Leonid A. Belyaev*, Olga N. Glazunova**, Svetlana B. Grigorian***, Irina I. Elkina****, Seraphim G. Shulyaev*****
Institute of Archaeology RAS, Moscow, Russia
*E-mail: labeliaev@bk.ru
**E-mail: olga-glazunova@yandex.ru
***E-mail: lana384@yandex.ru
****E-mail: ira-elkina@yandex.ru
*****E-mail: firangel@mail.ru
Keywords: Moscow State, historical archaeology, monasteries, burials, epigraphy, fortification, tiles.

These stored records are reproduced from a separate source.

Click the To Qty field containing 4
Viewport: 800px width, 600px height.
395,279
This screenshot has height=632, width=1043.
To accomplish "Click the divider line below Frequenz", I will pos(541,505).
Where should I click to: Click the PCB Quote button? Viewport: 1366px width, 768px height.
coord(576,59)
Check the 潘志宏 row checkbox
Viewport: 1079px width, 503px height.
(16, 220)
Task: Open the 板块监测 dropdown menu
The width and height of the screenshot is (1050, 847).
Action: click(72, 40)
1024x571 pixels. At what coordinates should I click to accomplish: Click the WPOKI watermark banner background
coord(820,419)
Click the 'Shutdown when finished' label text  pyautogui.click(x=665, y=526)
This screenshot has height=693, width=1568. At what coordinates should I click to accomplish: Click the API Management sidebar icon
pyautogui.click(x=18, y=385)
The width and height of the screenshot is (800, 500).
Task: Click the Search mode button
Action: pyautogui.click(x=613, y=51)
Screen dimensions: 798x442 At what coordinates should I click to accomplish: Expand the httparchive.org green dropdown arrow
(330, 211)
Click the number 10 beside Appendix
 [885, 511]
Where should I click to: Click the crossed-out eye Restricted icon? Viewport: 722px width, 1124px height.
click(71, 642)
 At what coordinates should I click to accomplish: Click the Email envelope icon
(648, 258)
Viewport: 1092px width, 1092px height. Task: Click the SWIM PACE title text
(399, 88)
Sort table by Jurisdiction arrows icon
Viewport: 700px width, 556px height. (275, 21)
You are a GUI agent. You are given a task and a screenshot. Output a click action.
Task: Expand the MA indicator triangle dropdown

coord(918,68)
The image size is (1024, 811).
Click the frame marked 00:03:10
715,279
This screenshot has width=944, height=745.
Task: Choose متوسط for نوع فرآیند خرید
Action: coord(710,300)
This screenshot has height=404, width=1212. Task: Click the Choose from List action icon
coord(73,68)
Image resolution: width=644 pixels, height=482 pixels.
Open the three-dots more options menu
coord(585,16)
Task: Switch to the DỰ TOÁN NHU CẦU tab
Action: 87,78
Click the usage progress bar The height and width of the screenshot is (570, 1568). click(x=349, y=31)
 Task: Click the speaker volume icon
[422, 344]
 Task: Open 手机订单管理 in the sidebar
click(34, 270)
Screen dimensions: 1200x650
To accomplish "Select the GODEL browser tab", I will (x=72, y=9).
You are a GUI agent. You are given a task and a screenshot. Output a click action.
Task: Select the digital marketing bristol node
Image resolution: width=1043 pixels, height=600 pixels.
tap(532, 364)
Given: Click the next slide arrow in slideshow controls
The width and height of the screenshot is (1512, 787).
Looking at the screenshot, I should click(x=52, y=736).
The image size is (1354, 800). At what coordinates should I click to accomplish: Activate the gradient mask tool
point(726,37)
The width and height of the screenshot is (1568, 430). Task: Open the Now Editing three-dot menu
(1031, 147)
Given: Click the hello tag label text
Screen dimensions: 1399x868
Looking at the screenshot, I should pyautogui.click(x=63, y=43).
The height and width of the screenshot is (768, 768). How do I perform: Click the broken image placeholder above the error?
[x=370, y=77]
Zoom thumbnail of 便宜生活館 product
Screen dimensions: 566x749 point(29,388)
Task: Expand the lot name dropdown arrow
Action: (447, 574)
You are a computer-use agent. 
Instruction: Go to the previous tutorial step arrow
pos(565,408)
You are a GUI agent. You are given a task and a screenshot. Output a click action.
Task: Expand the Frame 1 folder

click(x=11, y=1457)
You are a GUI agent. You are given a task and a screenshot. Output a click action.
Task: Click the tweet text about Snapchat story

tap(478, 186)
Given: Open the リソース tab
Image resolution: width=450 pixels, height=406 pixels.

The article reviews the preliminary results of extensive archaeological works conducted by the Institute of Archaeology RAS on the territory of the Novodevichy Convent in Moscow in 2017–2018. The Convent ensemble is a UNESCO heritage site. The principle structures are dated by the late 17th–18th century; the oldest one is the main temple in the name of the Smolensk Mother of God dated by the second quarter – middle 16th century. One of the richest in Russia, the convent was a refuge for women from noble (in some cases, royal) families, including Princess Sophia, sister of Tsar Peter the Great, his first wife Yevdokia Lopukhina and others. The research uncovered traces of the first fence (the moat and the foundation of the wooden (?) wall), basements and ceramic floors of wooden dwelling chambers and household buildings. For the first time, the cemetery in the ground floor of the Smolensk Cathedral was studied in detail with dozens of burials of the 16th–17th centuries including those in inscribed anthropomorphic sarcophagi and with tombstones, as well as some parts of the surface of the 18th–19th centuries’ historical necropolis.